Mais je crois que ce qui est intéressant, c’est qu’il n’y a pas de hasard. Pourquoi tu tombes sur le meilleur bouquin de Lovecraft quand tu as 16 ans ? Pourquoi tu tombes sur des passeurs, pas n’importe lesquels : les bons ? Quand tu cherches quelque chose, cette chose se provoque, elle se présente à toi.

J’étais fils de concierge, donc je vivais dans un univers totalement privé de culture et j’aurais pu rester comme ça. Mais j’étais un obsédé de culture, d’art, de peinture et je me suis fais mes humanités moi-même. J’avais un appétit féroce de connaissances et de beauté des choses ! Donc quelque part, il y a un truc que tu ne contrôles pas. Pour autant je ne crois pas à la réincarnation.
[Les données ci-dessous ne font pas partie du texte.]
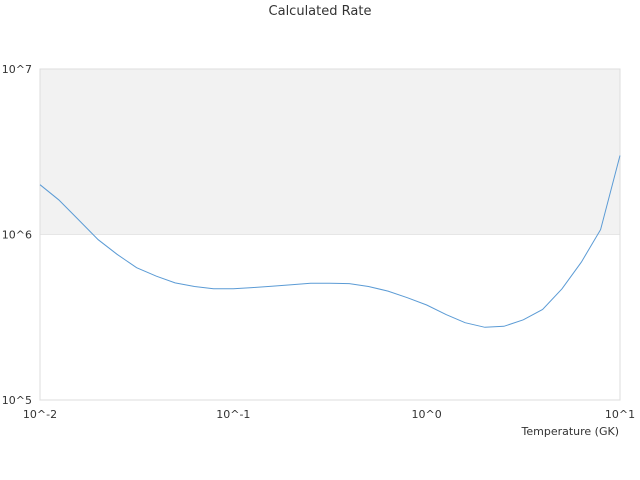  I want to click on x-tick-label: 10^0, so click(427, 414).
Mais grâce à toutes ces rencontres, j’ai inventé un monde qui moi-même me dépasse totalement.

Avec le recul, quand je regarde mes albums aujourd’hui, je me dis que je suis complètement dingo. Jimmy Hendrix disait qu’il venait de la planète Mars, quelque part, moi aussi. [...] Quand je dessine, c’est comme si j’ouvrais une porte, je rentre dans mon univers. Et après quand j’ai fini de bosser, je referme cette porte et je redeviens un mec à peu près normal.

DRUILLET, INSPIRATION DE STAR WARS

Très vite considéré comme une légende vivante, l’artiste va alors avoir une influence majeure pour toute une génération en quête de nouvelles images, et pour un certain George Lucas. Le réalisateur américain n’a d’ailleurs jamais caché son immense admiration pour Philippe Druillet, dont il s’est inspiré pour la création des univers tourmentés de Star Wars. Les deux hommes se connaissent, s’apprécient et ont collaboré ensemble à plusieurs reprises.

Lors de la dernière commande qu’il m’a faite, on m’a dit que je demandais trop d’argent. J’avais une dame très sympa au téléphone et je lui ai dit de dire à l’équipe de Lucasfilm que j’étais français : baguette de pain, béret basque, camembert ok, mais que j’avais besoin d’argent comme tout le monde. Le dessin était à 15 000 euros. Ce qui est correcte.

Mes côtes sont plus élevées. Et l’équipe me dit que c’est un honneur de travailler pour Star Wars ! Finalement, Lucas a arrangé le coup et il est intervenu personnellement. “Vous payez Druillet, point barre.” Et je leur ai fait un super truc. Quand tu es dans une usine à gaz comme Lucasfilm, tu ne peux pas tout contrôler. C’est juste impossible.